[Dataset entries]
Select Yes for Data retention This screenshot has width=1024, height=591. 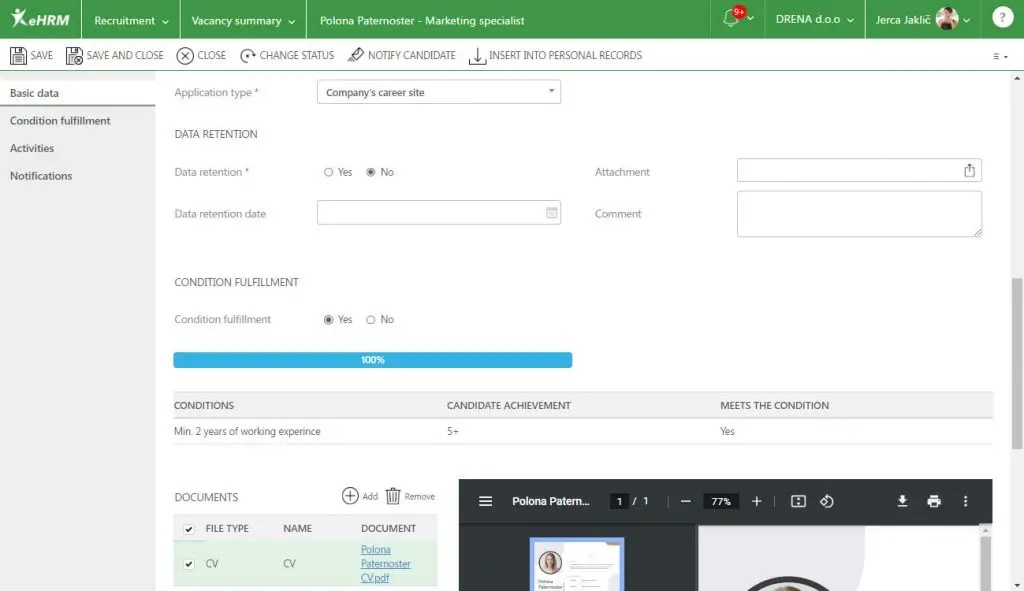point(328,172)
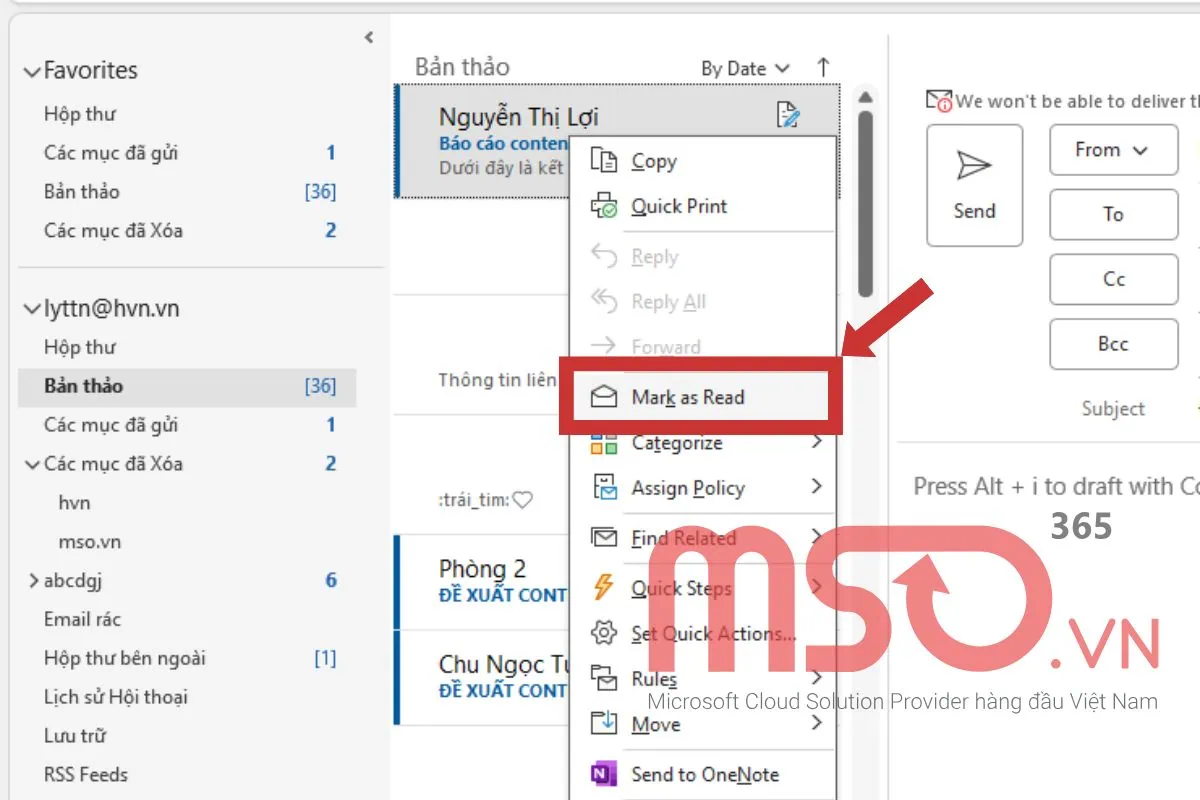Open the From sender dropdown
This screenshot has height=800, width=1200.
tap(1113, 150)
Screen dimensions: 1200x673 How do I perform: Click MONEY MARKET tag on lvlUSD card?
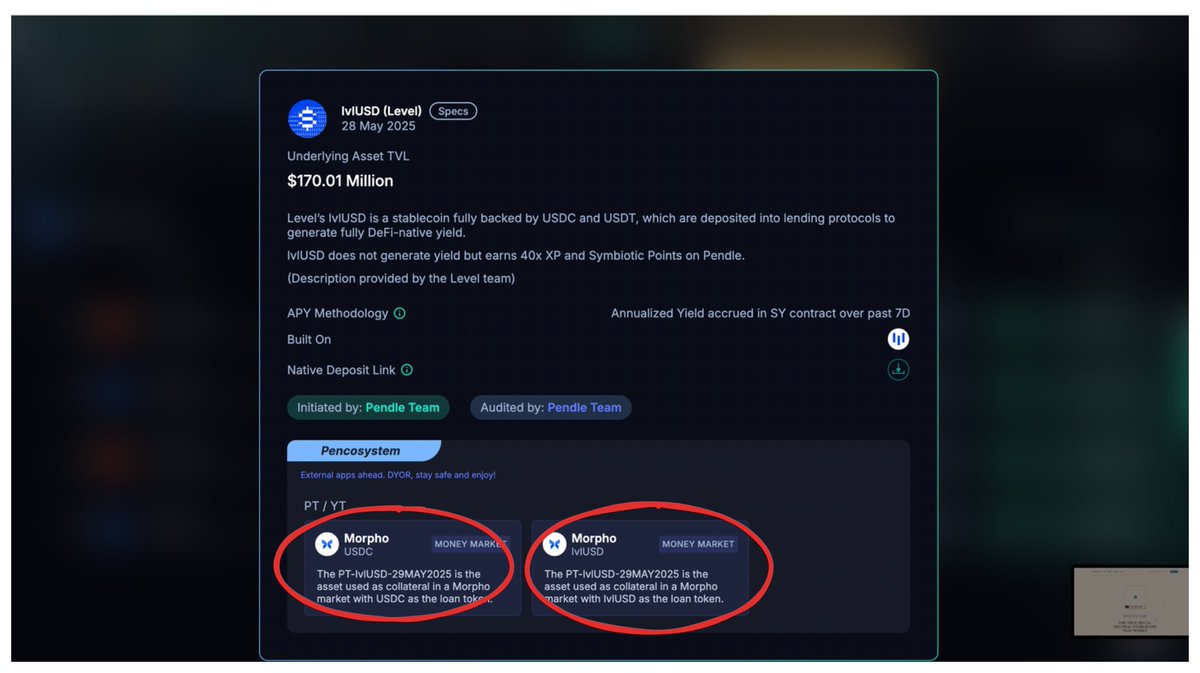pyautogui.click(x=698, y=544)
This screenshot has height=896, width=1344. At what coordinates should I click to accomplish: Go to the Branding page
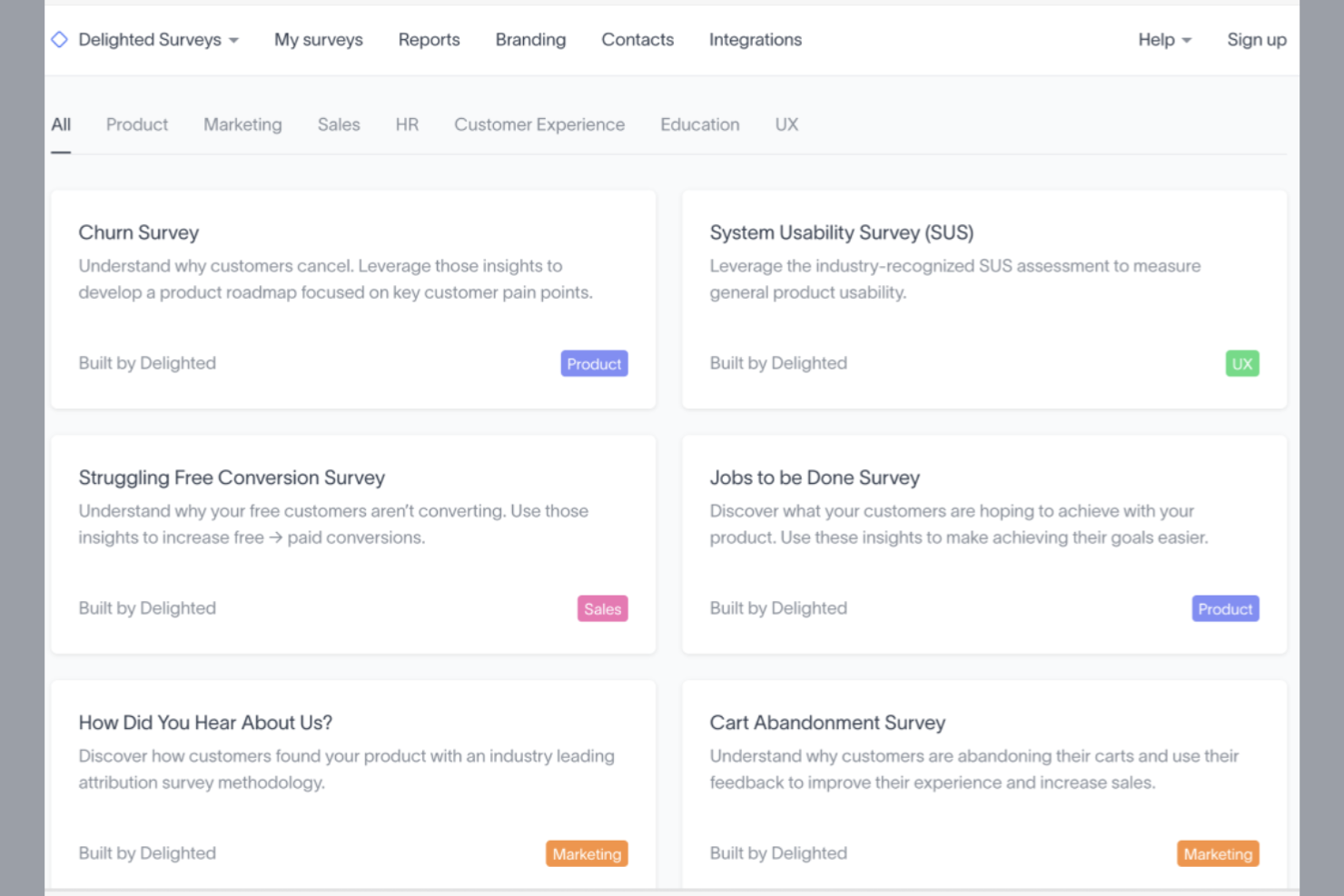pyautogui.click(x=530, y=39)
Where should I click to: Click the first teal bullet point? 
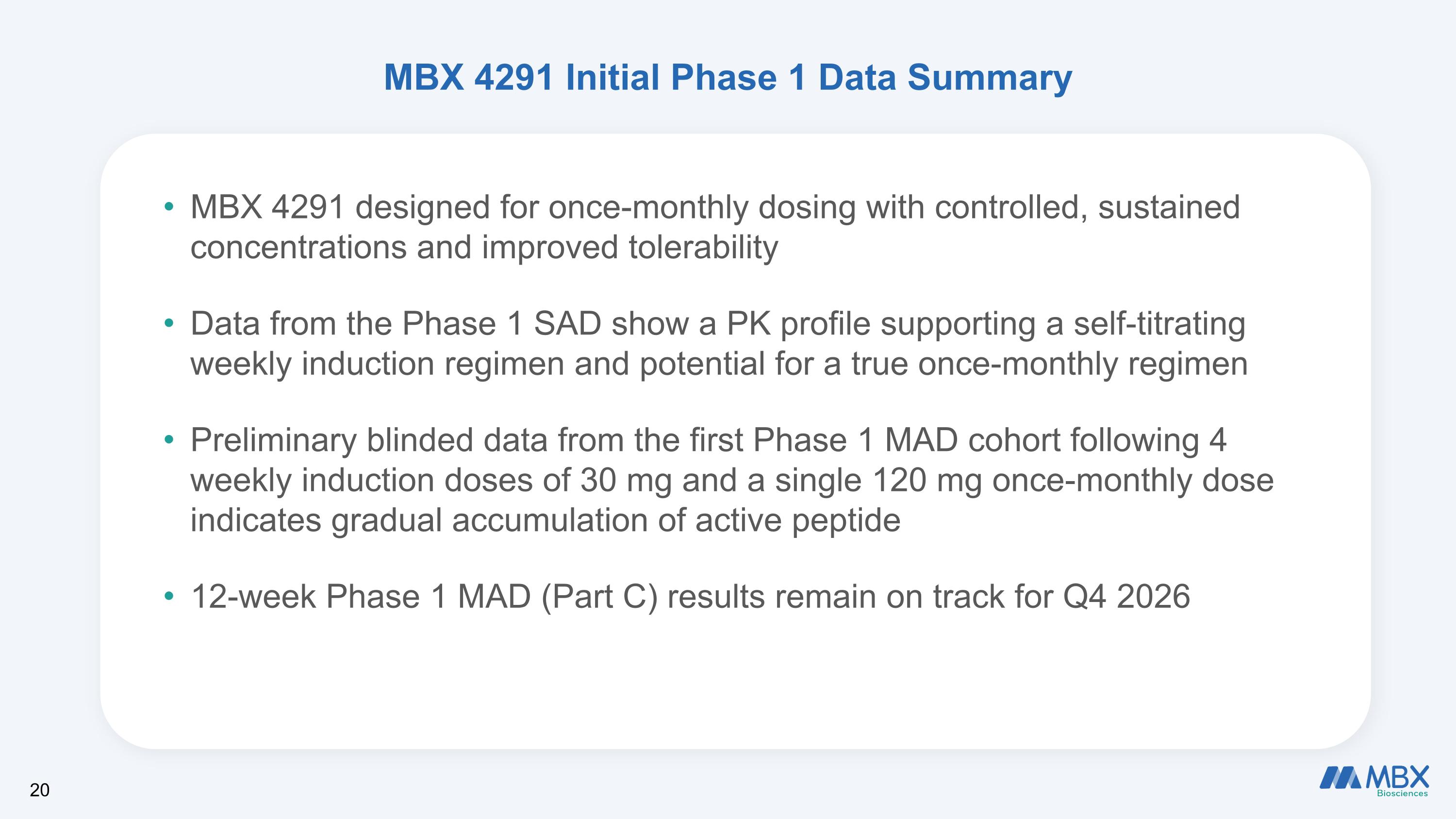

- _Required work_
With the pictures left out, transcribe exactly the lines from the line holding "This screenshot has height=896, width=1344." through the closing line of the entries.

- _Solution_
This screenshot has height=896, width=1344. At what coordinates should I click to accomplish: Go to the Branding page
pyautogui.click(x=530, y=39)
Where should I click to: Click the first teal bullet point? 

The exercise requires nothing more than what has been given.